» **EXERCÍCIOS**
(a) De acordo com o trecho sobre espaços conceituais, por meio de que as novas ideias se mostram possíveis?
(b) Transcreva do trecho sobre espaços conceituais a parte que começa em "Em outro dizer, enfatizamos" e segue até "visões de mundo.", inclusive.
(c) Explique, com base no trecho sobre espaços conceituais, em que condição um espaço conceitual pode ser expandido ou transformado.

» **TRECHO**
--- --- ---

Em outro dizer, enfatizamos a subjetividade presente no artista, como no fruidor, plasmada na própria materialidade objetual da produção estética, como também
na singularidade da expressão sígnica do objeto de arte. Buscando, através de um
viés representacional, compreender a estrutura de delimitação de espaços conceituais (BODEN, 2001) e configuração de visões de mundo.
As novas ideias se mostram possíveis por meio da compreensão dos elementos
constitutivos: eventos, sensações, situações inseridas em um espaço conceitual, ou
seja, relacionadas a princípios organizadores que unificam e dão estrutura a um dado
domínio de pensamento. Além de se mapear o espaço conceitual e compreender
seu funcionamento, há também a possibilidade de expansão ou transformação desse
espaço, na medida em que novas relações são formadas, a partir da tríade básica relacional citada anteriormente.

--- --- ---

» **INFORMAÇÕES FORNECIDAS**
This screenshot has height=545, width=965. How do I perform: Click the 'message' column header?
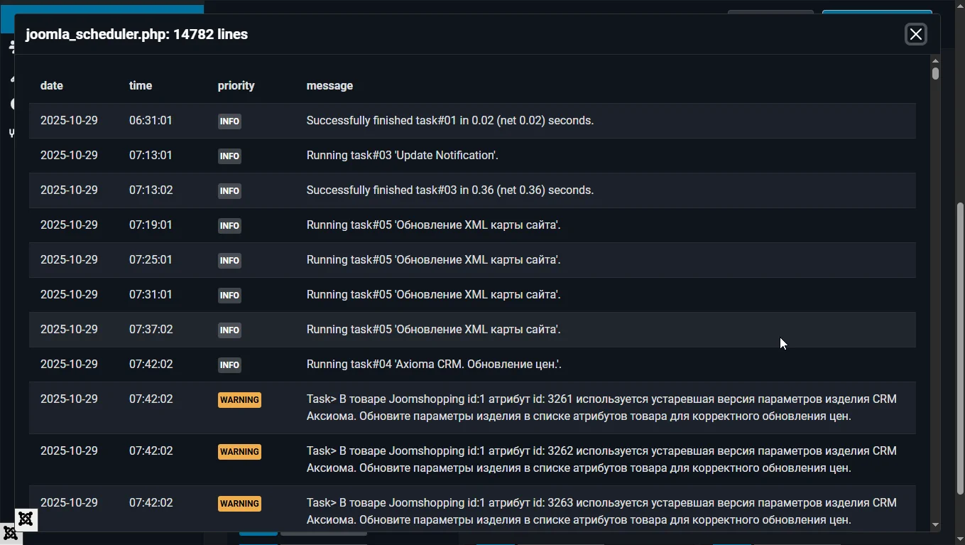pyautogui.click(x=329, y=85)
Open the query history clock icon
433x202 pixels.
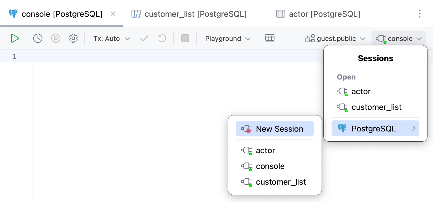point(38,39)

--- --- ---

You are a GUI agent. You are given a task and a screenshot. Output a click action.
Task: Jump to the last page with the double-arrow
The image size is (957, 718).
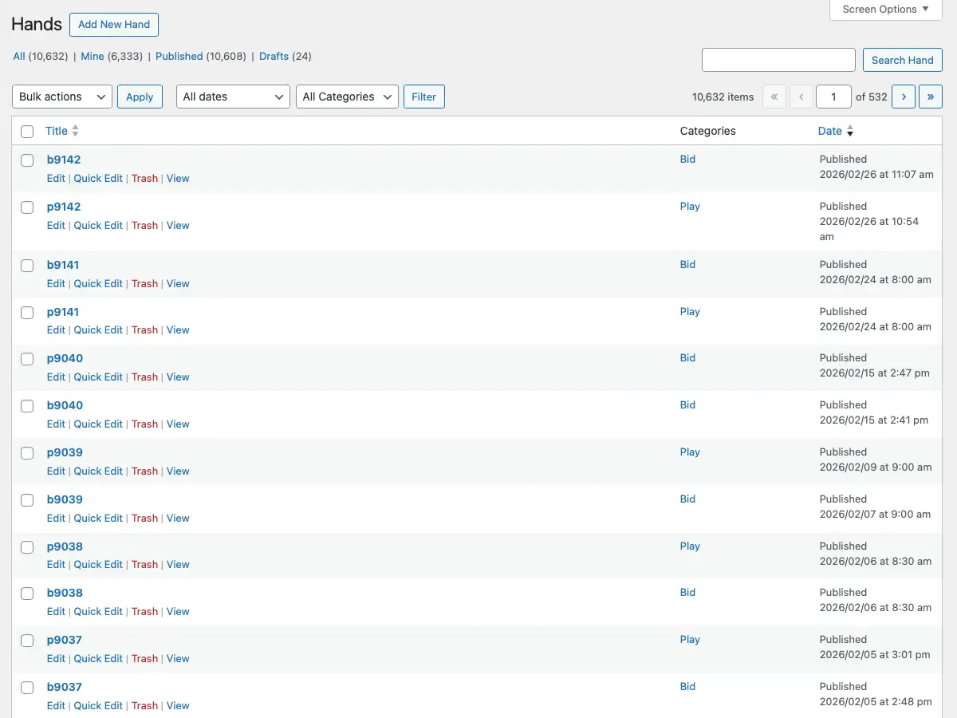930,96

--- --- ---

» **RESPOSTAS ÀS TAREFAS**
(a) Por meio da compreensão dos elementos constitutivos: eventos, sensações e situações inseridas em um espaço conceitual.

(b)
Em outro dizer, enfatizamos a subjetividade presente no artista, como no fruidor, plasmada na própria materialidade objetual da produção estética, como também
na singularidade da expressão sígnica do objeto de arte. Buscando, através de um
viés representacional, compreender a estrutura de delimitação de espaços conceituais (BODEN, 2001) e configuração de visões de mundo.

(c) Um espaço conceitual pode ser expandido ou transformado na medida em que novas relações são formadas. Essas relações se formam a partir da tríade básica relacional citada anteriormente.